Scott, “What are you gonna do?”
Terri, “Oh, I might have my friend over from Wal-Mart with her husband and kid.”
Scott, “They hate me.”
Terri, “You’re hateful.”
Scott ventured, “I’ll think of you every night before I go to sleep.”
Terri, “Any bears up there?
Scott, “I don’t think they go that high.”
Terri, “You ready to go?”
Scott, “I can move up my schedule and leave in the morning. One good thing!”
She, “What’s that?”
He, “Well, if he’s not going, I don’t have to carry a bunch of stuff he likes.”
“Why is that good?”
He frowned. “He likes canned goods and I like freeze-dried. The space and weight saved can be used to carry a zoom lens a macro lens and an extra camera body, not to mention a lightweight tripod.”

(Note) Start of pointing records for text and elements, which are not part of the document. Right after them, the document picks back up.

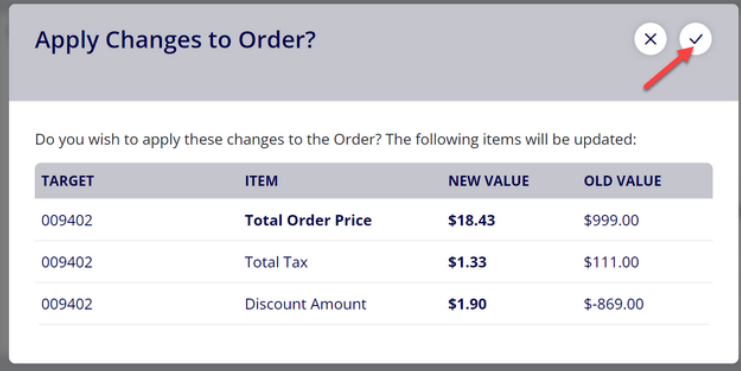Select the new value $1.33
Screen dimensions: 741x371
click(467, 262)
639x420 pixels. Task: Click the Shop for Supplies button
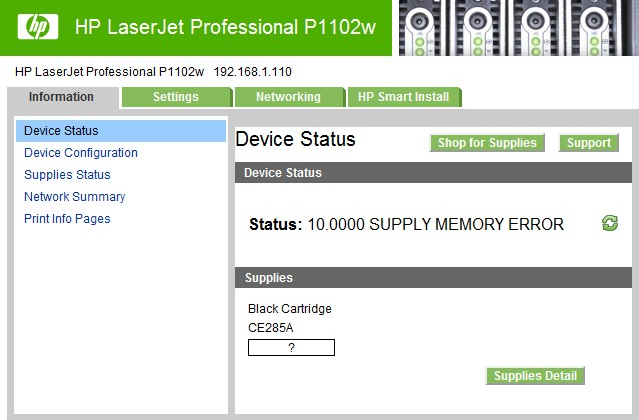point(487,143)
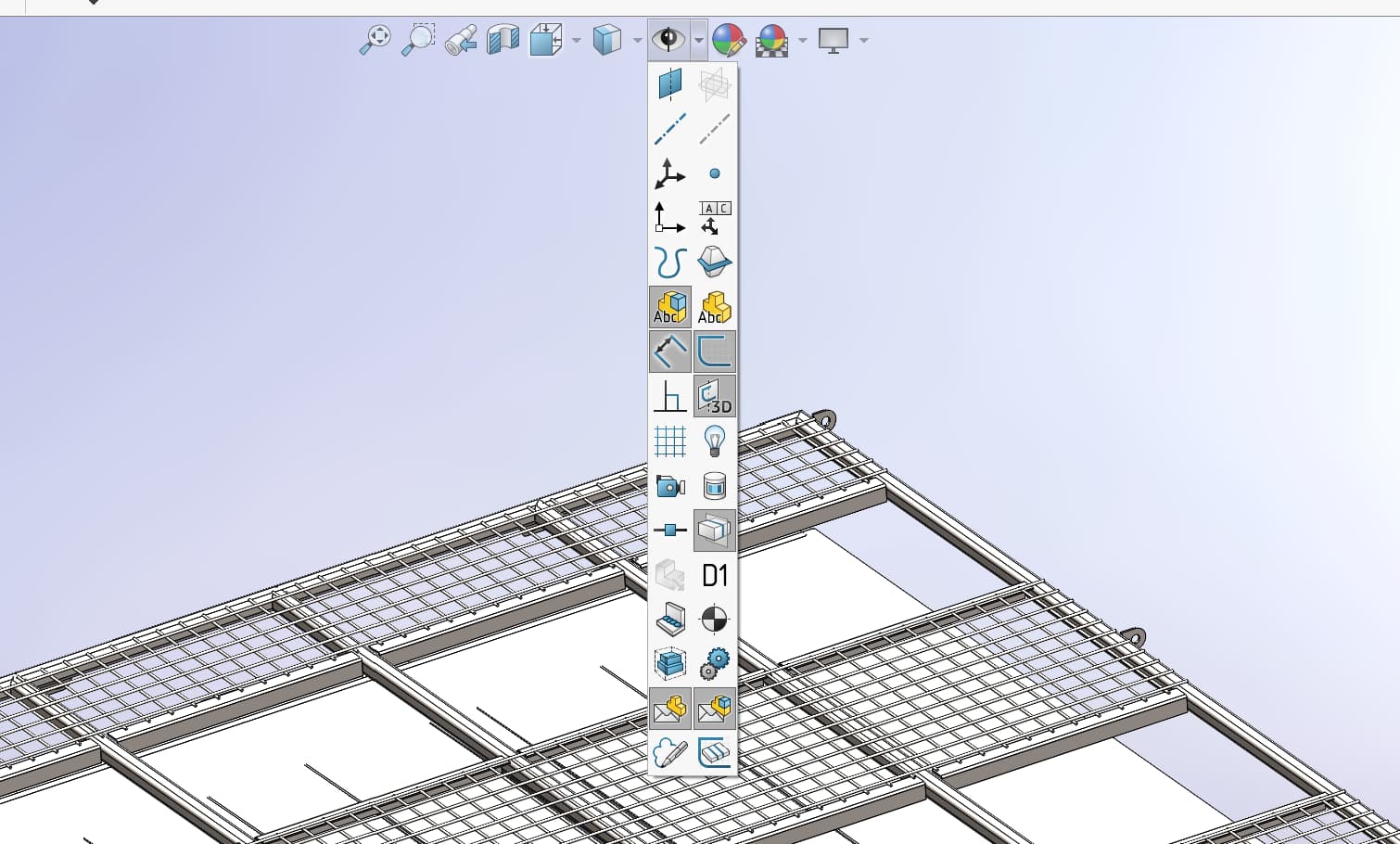Viewport: 1400px width, 844px height.
Task: Toggle the View Origins option
Action: pyautogui.click(x=669, y=173)
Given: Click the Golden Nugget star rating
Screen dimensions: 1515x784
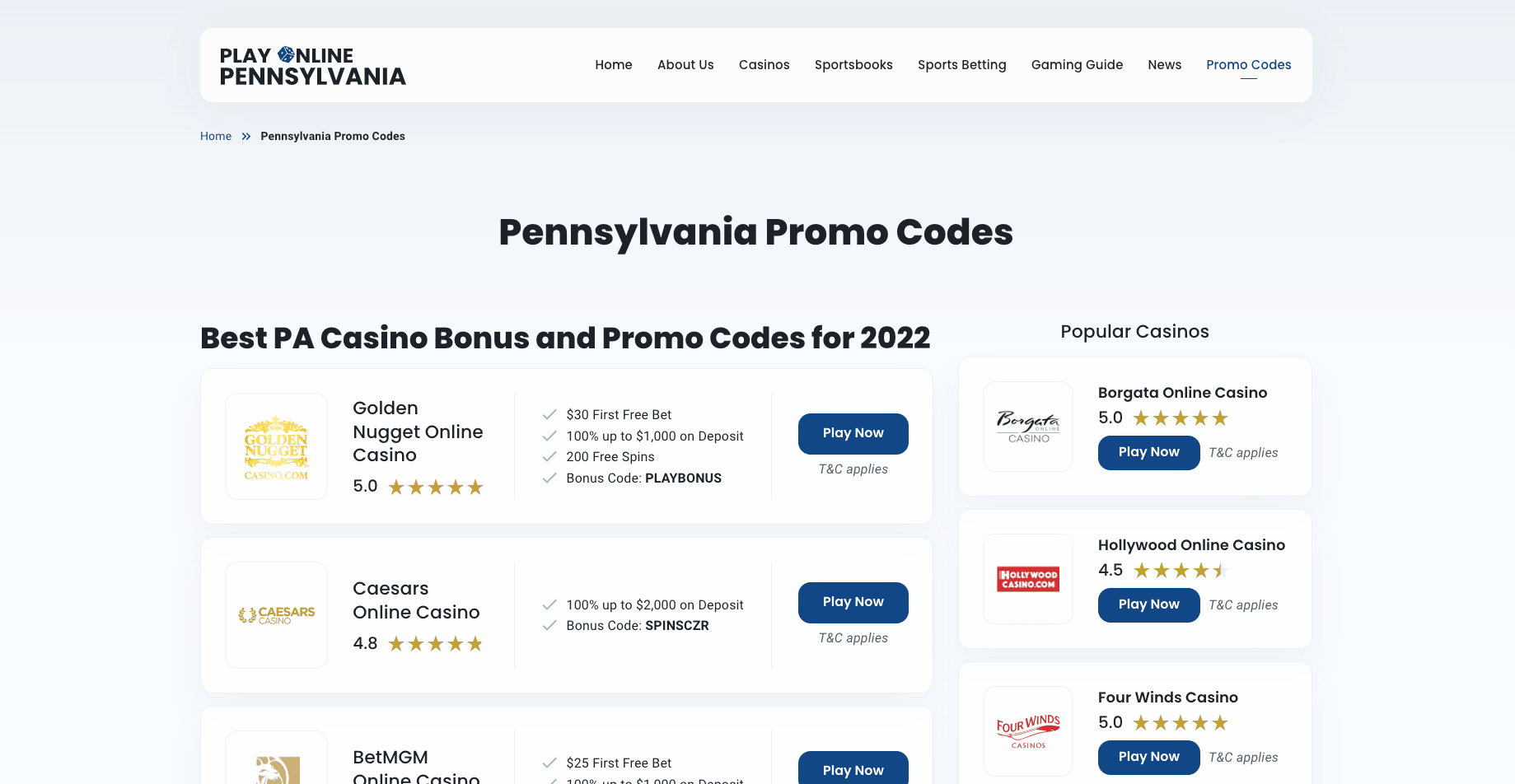Looking at the screenshot, I should point(436,488).
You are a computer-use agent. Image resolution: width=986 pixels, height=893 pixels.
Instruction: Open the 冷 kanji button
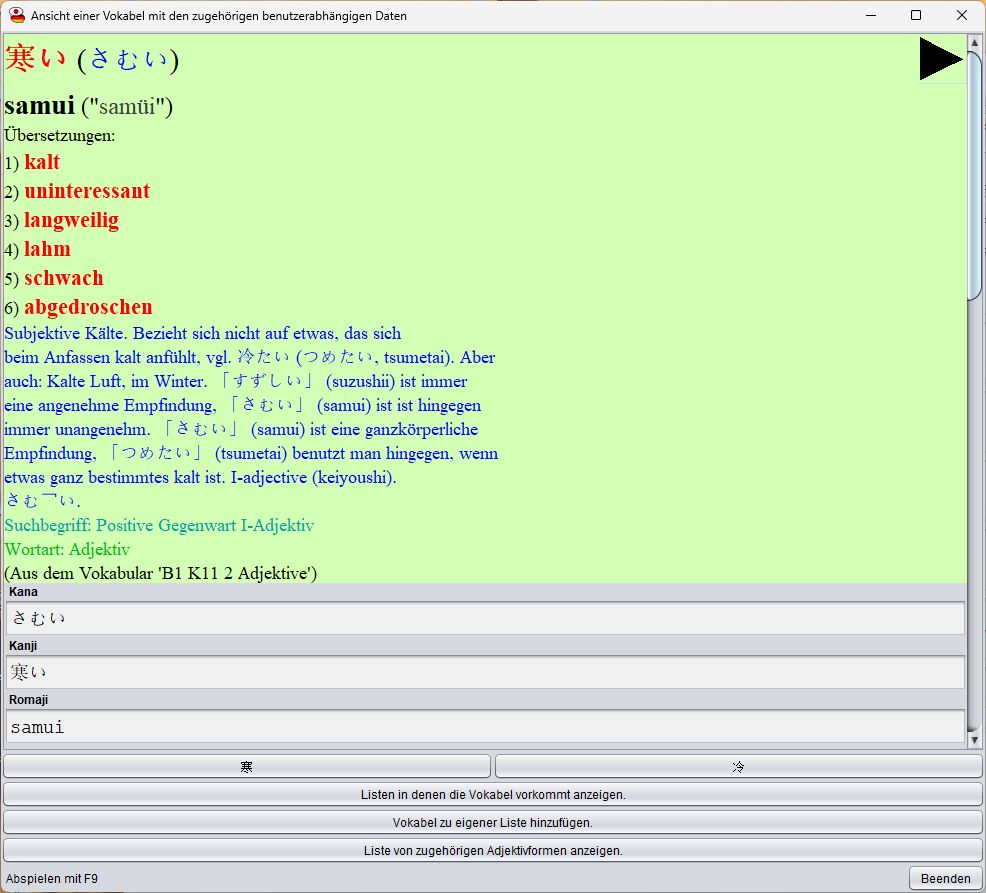[738, 767]
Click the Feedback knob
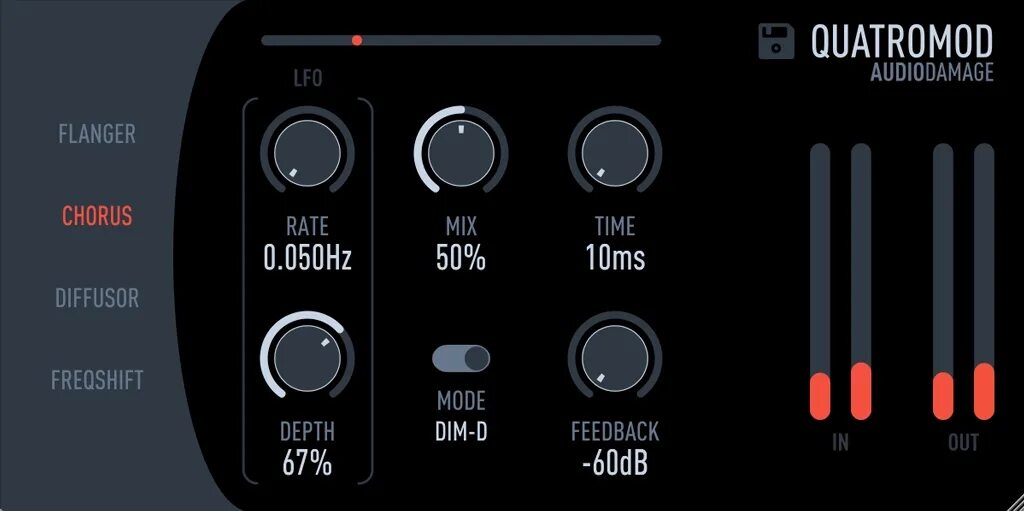The width and height of the screenshot is (1024, 511). click(615, 358)
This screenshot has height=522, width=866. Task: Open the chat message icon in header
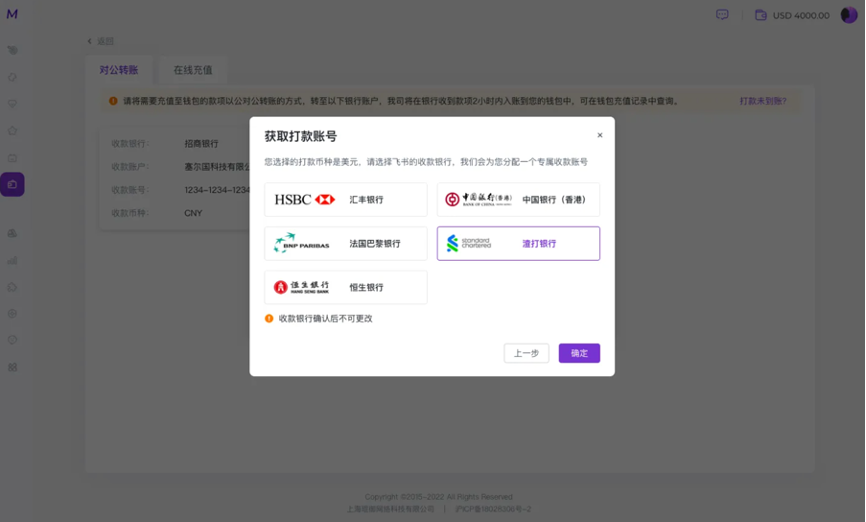click(x=722, y=15)
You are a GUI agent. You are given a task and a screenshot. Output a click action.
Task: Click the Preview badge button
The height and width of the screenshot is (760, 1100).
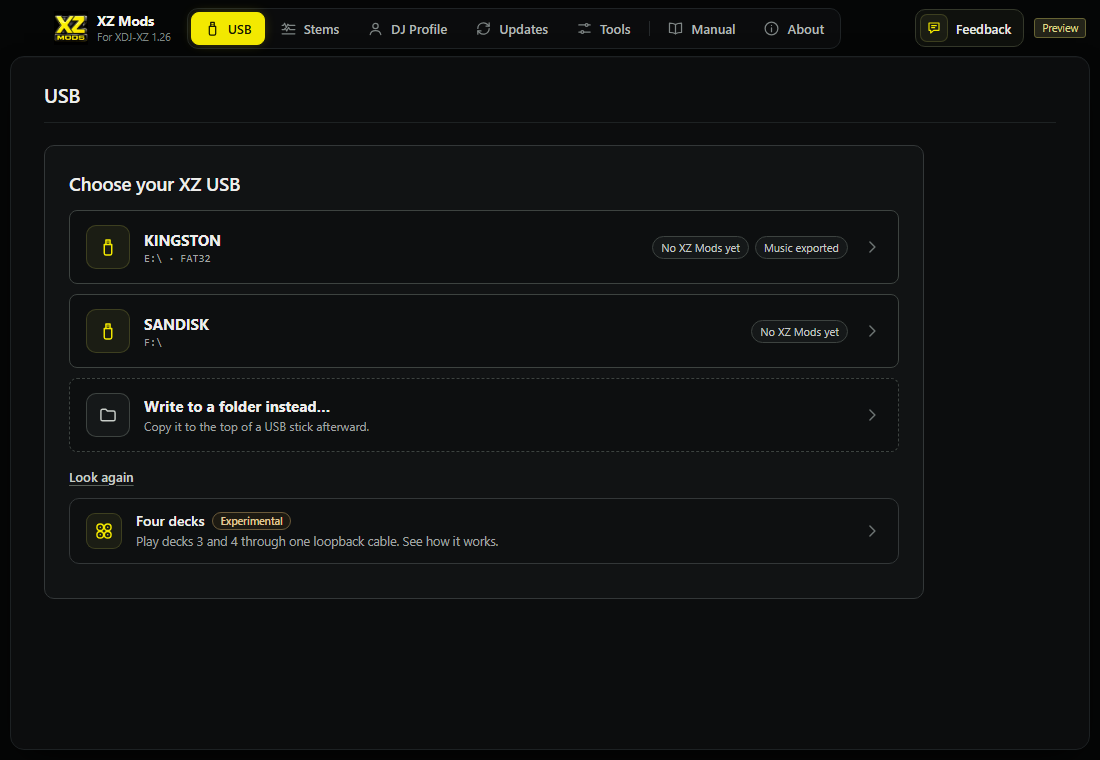1060,28
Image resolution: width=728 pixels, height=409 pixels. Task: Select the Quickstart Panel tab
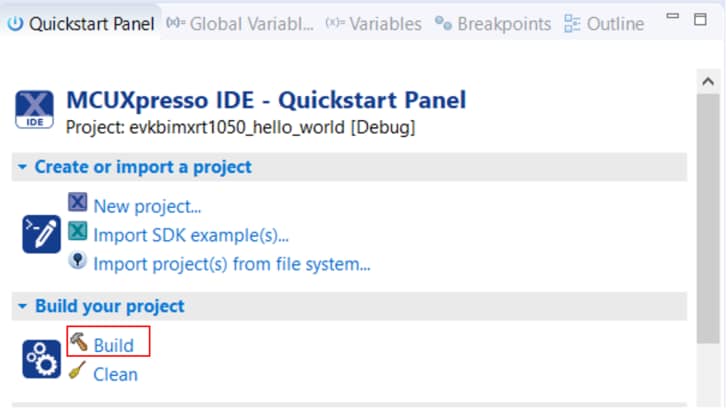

She, “That’s all you have--your camera?”
He, “Well I have you for my best friend.”
They kissed and hugged.
She cried a tear. “I’ll pray for you every night.

Scott wrote down his destination “Walker Lake and Bloody Canyon” on a paper towel and set Terri’s vodka bottle on the note so it would not blow away.
He returned to his apartment and finished packing. He had three first aid kits and they took up so much room. All right, the big one got packed. It would not be good--up there alone and no first aid.
He went to bed and turned on KGO talk radio with the sleep button so it would go off in 90 minutes. The conservative host was on, yapping about husbands who don’t take care of their kids. Scott thought about smashing the radio, but then he would not have a radio.
Sleep did not come easily. Scott’s apprehension grew as he contemplated hiking so far out, alone in the wilderness. Scott’s son, Sean, had picked the needles out of his arm two years ago when he had fallen in jumping cholla cactus. Before that, Scott’s dog had saved him from hiking right off a cliff and a hundred foot drop, when he was hiking at night. His dog was gone now and his son could not or would not come.